I don’t have a dramatic or probably extraordinary story of life related to Slowly. Not that there is anything wrong with them, I always feel empathetic or even fascinated when reading others’ Slowly Stories about how a once stranger changed their life, how they found someone to open up to, how they found the support they lacked before. Actually, as I am listing these things, I am thinking that I will have to slightly change where my storytelling was initially going because all of them apply to me too.
My friend, my penpal, a part of my life for many months now. He recently said I am the best essay and letter writer, which now here sounds over-the-top but it fitted into the context and, in any case, was a very heart-warming and smile-causing thing to hear. And definitely inspirational as it led me to now writing these paragraphs in Word with the hope that I will actually finish this story (Update: I did!).

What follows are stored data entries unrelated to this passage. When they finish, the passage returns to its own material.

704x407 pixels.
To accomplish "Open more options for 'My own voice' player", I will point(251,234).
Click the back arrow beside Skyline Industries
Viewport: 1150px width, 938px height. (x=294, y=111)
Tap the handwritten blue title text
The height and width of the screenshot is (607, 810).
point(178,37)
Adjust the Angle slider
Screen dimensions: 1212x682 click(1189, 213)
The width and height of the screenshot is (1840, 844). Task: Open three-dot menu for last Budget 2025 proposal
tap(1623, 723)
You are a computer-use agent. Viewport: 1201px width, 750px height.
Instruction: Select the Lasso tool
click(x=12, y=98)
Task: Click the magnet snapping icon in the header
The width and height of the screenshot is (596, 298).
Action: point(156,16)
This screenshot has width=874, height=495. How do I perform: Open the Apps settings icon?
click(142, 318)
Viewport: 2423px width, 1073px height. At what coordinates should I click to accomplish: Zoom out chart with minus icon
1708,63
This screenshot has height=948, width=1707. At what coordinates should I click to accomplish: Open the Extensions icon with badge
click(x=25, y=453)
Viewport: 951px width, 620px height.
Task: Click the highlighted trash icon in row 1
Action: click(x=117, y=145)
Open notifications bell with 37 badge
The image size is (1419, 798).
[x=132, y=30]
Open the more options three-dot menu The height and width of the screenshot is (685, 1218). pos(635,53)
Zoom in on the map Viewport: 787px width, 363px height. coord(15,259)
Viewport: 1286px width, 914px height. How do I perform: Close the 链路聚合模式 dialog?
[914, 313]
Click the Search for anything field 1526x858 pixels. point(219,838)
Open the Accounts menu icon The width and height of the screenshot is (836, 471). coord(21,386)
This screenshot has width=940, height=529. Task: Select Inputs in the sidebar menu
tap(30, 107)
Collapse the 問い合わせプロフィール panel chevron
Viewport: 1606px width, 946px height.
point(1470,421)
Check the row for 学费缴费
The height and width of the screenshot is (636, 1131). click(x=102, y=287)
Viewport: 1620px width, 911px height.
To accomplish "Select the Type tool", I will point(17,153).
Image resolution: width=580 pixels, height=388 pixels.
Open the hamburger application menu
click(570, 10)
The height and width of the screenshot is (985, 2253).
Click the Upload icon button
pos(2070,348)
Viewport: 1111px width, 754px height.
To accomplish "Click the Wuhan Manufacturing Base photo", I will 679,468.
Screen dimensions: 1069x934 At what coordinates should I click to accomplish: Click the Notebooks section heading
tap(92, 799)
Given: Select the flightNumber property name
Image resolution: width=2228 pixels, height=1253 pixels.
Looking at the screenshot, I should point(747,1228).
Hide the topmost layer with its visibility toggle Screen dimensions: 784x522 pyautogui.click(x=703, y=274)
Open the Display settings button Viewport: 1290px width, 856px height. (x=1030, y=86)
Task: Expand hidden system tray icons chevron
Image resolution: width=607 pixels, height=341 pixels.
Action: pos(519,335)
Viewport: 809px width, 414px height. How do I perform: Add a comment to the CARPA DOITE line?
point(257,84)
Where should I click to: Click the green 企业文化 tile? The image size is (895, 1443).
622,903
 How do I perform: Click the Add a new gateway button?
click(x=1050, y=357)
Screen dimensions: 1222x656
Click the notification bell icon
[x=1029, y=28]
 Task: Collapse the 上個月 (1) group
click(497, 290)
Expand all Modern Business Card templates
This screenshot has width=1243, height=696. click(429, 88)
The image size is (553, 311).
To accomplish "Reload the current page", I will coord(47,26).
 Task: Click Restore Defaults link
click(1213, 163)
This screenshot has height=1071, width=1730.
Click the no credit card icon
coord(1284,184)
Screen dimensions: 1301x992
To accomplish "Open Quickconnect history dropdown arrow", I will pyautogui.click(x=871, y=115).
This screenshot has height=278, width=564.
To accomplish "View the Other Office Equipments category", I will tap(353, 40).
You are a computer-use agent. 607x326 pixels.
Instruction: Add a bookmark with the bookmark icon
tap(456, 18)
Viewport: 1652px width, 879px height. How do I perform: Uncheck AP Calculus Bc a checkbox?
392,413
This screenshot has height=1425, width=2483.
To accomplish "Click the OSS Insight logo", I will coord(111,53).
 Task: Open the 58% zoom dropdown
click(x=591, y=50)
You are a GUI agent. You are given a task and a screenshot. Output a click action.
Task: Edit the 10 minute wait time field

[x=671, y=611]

It is crazy how well people can get along. I would be casually brushing my teeth and suddenly be struck with a thought – imagine how many boxes should have been ticked in the universe or whoever’s plan for two people to find each other, get on the same page and just work well together. In the sort of imperfect but just right way when even if sometimes the vibe is a bit off or a slight miscommunication appears (can you ever escape these?), you know for a fact – and you deeply rely on it because it is so simple yet truthful – he is there for you and you are there for him. It is just this sense of confidence and serenity, highly valuable to me in a rather unstable phase of life, that washes anything else away and adds meaning to the rest.
I say this common phrase “Nothing is perfect” from time to time and my friend likes to argue with it. He always says he is sure something is. I respect it despite the fact that I don’t share this belief. Here is where our views on life differ. I love that they do. We get to have these long discussions about morality, happiness, love, life that sometimes lead us to a consensus but even when they don’t, they let us explore the uncertainty all these questions display and get deeper into what we ourselves believe. Sometimes these talks can only happen in a written form. In a letter format. In circumstances when it takes you hours to complete a letter and wait for more until your words reach the destination.
My friend has witnessed big changes in my life – some of my first times, my moving act, my many-year friendship break-ups – and I get to witness his changes too. Isn’t it amusing how close of a relationship you can develop just over words? Words hold such great power, especially if you put effort into them, as Slowly requires us to do. It is beautiful.
I come to think human relationships are incredibly complex. Humans are, in fact. I have unintentionally developed this theory of three essential for a good relationship Cs – conversation, communication and connection. We, humans, are able to not only start a conversation, but also form and maintain a connection through the act of communication over the Internet without the physical, without even seeing each other too often – and it is a unique (einzigartig, my German friend would probably say but since I started learning the language, I get to use it sometimes too) phenomenon Slowly is great for.
And on this note, I would like to end my essay and leave to continue creating the Cs with my friend. So, that is my Slowly Story. The story of calmness and growth.